**What to produce:** Begin your copy at the line that contains "Focus the Tell Kimi what's next field" and carry it on, exactly, to the last line of the material below.
[Start of Attachment]
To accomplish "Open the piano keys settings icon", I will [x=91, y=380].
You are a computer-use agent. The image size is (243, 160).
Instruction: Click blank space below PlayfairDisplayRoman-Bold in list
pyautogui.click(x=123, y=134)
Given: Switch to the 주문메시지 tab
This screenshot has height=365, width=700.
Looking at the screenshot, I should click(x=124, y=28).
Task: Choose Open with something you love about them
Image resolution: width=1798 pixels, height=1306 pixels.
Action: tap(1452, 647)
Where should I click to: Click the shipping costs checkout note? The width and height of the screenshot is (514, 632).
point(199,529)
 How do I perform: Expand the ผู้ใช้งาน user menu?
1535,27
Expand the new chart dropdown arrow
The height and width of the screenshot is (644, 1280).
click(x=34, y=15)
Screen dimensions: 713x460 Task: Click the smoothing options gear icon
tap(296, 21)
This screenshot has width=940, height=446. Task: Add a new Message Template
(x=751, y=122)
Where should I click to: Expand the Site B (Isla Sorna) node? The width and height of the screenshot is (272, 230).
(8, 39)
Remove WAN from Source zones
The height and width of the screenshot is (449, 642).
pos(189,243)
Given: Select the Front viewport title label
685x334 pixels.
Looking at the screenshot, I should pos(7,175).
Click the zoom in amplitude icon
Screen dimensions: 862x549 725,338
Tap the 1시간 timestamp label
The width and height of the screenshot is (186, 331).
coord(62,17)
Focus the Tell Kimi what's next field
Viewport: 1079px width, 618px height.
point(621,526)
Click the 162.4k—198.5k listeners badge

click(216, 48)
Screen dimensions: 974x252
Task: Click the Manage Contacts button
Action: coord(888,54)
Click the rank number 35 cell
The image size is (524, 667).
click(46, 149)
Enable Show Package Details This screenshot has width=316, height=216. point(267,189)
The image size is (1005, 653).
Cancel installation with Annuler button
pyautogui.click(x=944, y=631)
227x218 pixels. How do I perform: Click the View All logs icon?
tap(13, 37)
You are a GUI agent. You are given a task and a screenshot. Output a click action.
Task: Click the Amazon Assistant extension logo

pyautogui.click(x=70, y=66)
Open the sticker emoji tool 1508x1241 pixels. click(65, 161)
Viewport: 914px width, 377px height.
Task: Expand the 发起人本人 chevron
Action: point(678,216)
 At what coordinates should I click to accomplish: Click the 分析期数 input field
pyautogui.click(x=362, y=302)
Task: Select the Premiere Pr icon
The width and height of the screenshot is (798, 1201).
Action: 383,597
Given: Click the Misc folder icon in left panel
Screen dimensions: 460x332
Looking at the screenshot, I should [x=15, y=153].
[End of Attachment]
**Expected answer:**
Focus the Tell Kimi what's next field
Viewport: 1079px width, 618px height.
point(621,526)
Click the 162.4k—198.5k listeners badge

click(216, 48)
Screen dimensions: 974x252
Task: Click the Manage Contacts button
Action: coord(888,54)
Click the rank number 35 cell
The image size is (524, 667).
click(46, 149)
Enable Show Package Details This screenshot has width=316, height=216. point(267,189)
The image size is (1005, 653).
Cancel installation with Annuler button
pyautogui.click(x=944, y=631)
227x218 pixels. How do I perform: Click the View All logs icon?
tap(13, 37)
You are a GUI agent. You are given a task and a screenshot. Output a click action.
Task: Click the Amazon Assistant extension logo

pyautogui.click(x=70, y=66)
Open the sticker emoji tool 1508x1241 pixels. click(65, 161)
Viewport: 914px width, 377px height.
Task: Expand the 发起人本人 chevron
Action: point(678,216)
 At what coordinates should I click to accomplish: Click the 分析期数 input field
pyautogui.click(x=362, y=302)
Task: Select the Premiere Pr icon
The width and height of the screenshot is (798, 1201).
Action: 383,597
Given: Click the Misc folder icon in left panel
Screen dimensions: 460x332
Looking at the screenshot, I should [x=15, y=153].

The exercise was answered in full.